Unlike some other Democrats, Ryan would not decriminalize the act of crossing the border without authorization. Former HUD secretary Julián Castro called for the repeal of Section 1325 of the Immigration and Nationality Act at the previous debate, and other Democrats such as Sen. Elizabeth Warren have also come out in favor of decriminalizing the act of crossing the border without permission.

Section 1325 makes it an offense under federal law to cross or attempt to cross the border “at any time or place other than as designated by immigration officers.” It also penalizes anyone who eludes inspection or examination or deceives immigration officials. The penalty for a first-time offender is a fine or less than six months in prison; in other words, a misdemeanor. For repeat offenders, the offense becomes a felony punishable by up to two years in prison.

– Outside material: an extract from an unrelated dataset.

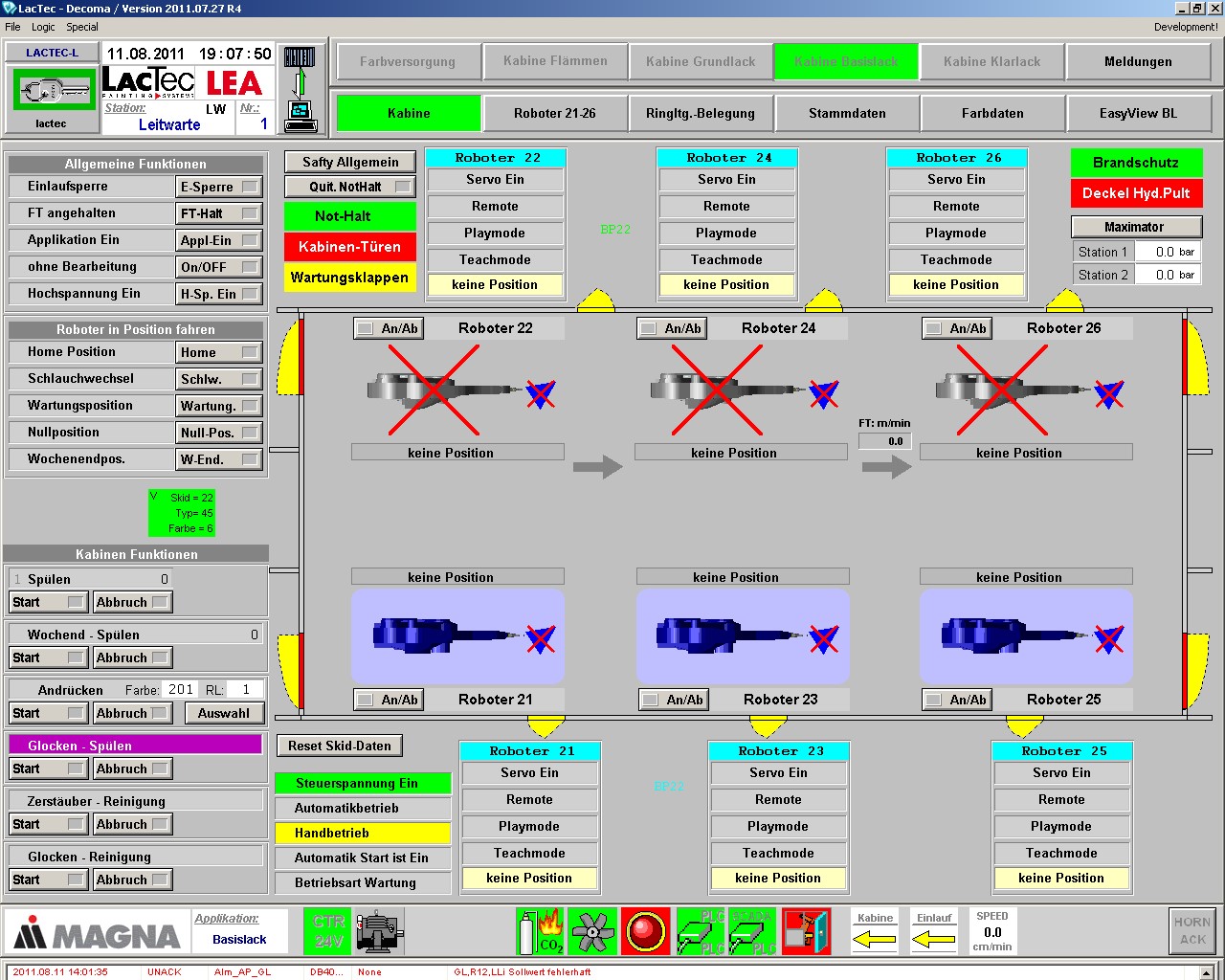Toggle the Home position switch
The image size is (1225, 980).
click(249, 352)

Ryan said that even if border-crossing is decriminalized, the president could still separate families. He mentioned “statutory authority,” but it’s unclear what Ryan was referring to and his spokesman did not immediately respond to our query.

It’s important to note that President Donald Trump’s zero-tolerance policy of separating families at the border last year worked by using the criminal penalties in Section 1325. Then-Attorney General Jeff Sessions ordered that all adults be prosecuted for crossing the border. Children can’t be prosecuted with their parents, so families were systematically separated.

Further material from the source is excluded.